L’explication de deux Jocaste est, pour cette raison que l’écrivaine dédouble ses personnages ; une Jocaste chantante, une Jocaste parlante, chez Œdipe c’est de même : un Œdipe avec une voix de ténor et un deuxième, un Œdipe qui parle. Dans le cas de Tirésias, c’est un peu différent : ils parlent quand c’est leur tour de rôle.

Une voix terrifiée commence le déroulement de l’opéra composé de douze tableaux. Cette voix ambiguë mêle la peur d’une mère et d’un enfant, et puis elle transforme la peur d’une femme amoureuse se sentant indésirable par son amant :

Où est Le corps L’en Se Vélir Peur S’il meurt Seul Tombé Va mourir Je

Pleure L’amant Mort

Ensuite avec le même rythme adopté, Helène Cixous veut exprimer la peur chez l’enfant en manipulant les homophonies :

Sans Sens Sang Du sang Le sang Sens L’encens L’enfant Se sent S’en Aller Sans Personne Pour L’en Brasser.

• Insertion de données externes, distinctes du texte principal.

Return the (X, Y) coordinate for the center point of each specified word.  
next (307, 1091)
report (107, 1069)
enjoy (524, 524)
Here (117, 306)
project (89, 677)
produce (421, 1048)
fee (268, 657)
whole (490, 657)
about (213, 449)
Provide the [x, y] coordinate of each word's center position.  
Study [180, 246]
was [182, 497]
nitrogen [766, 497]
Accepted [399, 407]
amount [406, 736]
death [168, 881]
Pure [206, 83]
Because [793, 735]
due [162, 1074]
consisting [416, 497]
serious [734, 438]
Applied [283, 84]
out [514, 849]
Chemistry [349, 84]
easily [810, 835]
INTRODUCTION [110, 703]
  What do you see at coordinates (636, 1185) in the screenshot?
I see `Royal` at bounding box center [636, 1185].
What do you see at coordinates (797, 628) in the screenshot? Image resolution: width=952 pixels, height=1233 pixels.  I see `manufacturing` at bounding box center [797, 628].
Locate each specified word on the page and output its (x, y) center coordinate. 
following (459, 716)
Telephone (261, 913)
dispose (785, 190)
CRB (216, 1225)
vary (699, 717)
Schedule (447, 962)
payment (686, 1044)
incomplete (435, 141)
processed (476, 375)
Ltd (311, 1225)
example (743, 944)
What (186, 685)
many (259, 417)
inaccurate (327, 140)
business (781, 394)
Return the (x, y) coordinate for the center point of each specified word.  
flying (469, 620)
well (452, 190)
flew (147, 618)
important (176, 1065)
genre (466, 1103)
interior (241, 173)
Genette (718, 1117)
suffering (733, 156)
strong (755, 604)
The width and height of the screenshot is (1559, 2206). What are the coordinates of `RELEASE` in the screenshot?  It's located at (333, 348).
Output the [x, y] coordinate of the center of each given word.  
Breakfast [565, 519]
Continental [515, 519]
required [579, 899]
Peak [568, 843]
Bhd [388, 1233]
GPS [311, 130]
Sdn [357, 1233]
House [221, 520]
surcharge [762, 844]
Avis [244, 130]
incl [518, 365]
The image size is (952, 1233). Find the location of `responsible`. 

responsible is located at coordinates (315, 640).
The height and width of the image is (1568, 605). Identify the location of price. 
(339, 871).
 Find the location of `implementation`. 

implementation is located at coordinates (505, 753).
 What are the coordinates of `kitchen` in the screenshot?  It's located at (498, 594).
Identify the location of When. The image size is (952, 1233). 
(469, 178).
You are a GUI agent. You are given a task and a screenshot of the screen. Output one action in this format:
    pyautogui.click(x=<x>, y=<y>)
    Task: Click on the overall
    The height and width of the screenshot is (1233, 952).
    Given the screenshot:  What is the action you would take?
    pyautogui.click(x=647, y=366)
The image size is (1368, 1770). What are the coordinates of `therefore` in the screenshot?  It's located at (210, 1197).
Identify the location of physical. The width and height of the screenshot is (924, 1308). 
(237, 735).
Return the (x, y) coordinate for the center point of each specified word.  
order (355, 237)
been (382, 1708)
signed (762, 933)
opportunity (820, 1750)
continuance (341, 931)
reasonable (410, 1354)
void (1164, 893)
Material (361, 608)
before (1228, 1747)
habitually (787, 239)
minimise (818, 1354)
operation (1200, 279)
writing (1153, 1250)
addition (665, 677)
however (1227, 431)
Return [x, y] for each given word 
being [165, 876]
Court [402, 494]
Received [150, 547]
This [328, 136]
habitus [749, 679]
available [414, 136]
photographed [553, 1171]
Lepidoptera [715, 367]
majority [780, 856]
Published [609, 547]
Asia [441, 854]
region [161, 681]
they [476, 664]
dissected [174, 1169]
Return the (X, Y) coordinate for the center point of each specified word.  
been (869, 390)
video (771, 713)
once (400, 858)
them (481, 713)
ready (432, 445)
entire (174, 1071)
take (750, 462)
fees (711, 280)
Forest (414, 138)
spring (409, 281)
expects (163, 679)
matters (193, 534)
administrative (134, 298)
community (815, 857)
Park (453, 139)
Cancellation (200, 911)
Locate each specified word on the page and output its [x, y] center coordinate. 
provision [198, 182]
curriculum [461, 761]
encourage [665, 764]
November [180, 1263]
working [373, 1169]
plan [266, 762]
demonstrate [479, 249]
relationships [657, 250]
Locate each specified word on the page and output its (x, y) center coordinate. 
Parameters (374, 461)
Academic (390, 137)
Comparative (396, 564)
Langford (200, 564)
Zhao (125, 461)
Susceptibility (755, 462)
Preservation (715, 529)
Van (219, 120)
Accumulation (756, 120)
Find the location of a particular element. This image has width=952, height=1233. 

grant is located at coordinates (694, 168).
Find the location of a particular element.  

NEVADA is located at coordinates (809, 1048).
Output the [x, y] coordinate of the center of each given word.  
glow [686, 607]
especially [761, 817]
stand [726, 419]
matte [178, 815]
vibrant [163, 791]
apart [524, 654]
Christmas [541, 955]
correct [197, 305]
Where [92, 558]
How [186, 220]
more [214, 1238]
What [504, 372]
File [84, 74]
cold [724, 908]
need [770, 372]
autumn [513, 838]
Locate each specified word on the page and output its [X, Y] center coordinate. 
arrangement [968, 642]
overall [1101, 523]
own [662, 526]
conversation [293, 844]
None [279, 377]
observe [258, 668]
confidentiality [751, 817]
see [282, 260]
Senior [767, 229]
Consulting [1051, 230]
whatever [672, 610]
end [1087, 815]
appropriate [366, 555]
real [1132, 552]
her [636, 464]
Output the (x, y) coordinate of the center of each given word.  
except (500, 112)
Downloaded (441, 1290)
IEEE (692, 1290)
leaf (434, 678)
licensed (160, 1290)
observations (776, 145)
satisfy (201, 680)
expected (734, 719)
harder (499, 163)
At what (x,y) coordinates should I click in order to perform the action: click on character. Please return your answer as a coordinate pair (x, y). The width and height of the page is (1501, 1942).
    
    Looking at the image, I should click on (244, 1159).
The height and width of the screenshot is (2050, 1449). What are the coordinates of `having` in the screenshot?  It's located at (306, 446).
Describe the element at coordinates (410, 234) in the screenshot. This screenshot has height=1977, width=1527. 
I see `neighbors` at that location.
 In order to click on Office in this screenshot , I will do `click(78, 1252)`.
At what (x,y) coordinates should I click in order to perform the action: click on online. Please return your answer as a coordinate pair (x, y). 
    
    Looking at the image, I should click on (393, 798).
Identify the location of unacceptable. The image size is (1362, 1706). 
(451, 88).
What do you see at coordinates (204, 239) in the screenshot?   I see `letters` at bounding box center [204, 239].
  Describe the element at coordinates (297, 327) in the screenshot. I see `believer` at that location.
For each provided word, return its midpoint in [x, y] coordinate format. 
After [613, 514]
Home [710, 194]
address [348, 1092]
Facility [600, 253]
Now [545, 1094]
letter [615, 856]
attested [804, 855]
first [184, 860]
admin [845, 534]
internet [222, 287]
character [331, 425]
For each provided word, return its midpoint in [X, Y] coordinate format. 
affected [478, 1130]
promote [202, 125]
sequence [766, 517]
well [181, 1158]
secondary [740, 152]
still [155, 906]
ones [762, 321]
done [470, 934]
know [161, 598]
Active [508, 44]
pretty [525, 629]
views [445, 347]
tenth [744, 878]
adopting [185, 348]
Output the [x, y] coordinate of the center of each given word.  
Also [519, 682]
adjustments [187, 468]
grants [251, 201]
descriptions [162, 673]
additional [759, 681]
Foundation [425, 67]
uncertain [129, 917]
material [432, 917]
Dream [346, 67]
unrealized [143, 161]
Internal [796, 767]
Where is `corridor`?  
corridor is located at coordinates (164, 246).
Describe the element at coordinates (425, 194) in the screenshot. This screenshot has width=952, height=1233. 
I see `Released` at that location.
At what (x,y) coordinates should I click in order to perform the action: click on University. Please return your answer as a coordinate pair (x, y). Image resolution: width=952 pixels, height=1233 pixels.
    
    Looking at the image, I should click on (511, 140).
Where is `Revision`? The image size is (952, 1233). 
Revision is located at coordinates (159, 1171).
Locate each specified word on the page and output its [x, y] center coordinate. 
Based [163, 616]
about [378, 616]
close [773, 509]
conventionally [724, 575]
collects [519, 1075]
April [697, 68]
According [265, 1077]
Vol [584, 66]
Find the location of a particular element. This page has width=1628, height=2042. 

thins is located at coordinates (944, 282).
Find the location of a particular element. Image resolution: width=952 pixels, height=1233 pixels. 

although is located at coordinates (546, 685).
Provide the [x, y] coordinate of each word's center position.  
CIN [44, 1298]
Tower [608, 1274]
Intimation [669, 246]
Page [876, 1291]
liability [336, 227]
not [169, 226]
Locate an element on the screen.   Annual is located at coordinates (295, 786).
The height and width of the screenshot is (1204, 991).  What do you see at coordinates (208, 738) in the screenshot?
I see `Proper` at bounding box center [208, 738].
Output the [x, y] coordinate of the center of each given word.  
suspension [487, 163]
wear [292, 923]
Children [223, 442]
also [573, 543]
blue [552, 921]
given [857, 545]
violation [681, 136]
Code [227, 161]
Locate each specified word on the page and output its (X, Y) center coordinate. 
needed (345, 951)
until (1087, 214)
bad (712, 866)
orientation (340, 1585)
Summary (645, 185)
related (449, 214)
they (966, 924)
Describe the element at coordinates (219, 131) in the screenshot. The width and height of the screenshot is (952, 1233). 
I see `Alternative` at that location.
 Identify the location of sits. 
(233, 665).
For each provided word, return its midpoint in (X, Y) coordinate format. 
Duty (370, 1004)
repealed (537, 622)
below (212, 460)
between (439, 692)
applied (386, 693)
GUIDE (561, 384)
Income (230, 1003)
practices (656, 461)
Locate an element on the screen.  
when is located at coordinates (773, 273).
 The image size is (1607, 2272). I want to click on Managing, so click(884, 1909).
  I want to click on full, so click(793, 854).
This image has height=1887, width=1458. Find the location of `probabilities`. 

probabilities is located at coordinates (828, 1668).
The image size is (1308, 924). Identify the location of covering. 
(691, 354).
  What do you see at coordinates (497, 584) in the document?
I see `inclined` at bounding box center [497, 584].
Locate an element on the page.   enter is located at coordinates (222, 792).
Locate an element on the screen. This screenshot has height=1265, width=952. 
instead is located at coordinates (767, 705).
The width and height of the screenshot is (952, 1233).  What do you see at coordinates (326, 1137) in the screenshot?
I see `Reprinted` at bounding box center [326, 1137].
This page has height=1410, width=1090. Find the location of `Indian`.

A la suite de ce tableau de peur et d’effroi, nous remarquons une nouveauté ; une Jocaste qui parle à son amant et le Chœur participe aussi à leur dialogue.

Jocaste commence à nier la ville et ses terreurs en prononçant ses mots: « Il n’y a personne dans Thèbes/ Inutile de sortir / Il n’y a pas de ville, dehors»

(p.14). Cette reine amoureuse prie Œdipe d’oublier son rôle de roi mais celui-ci se fâche et refuse absolument « d’ignorer la mort dehors» (p.14) et il ajoute tout de suite ce vers: « Même si ma mère» (ibid.) sous la pression de cette femme.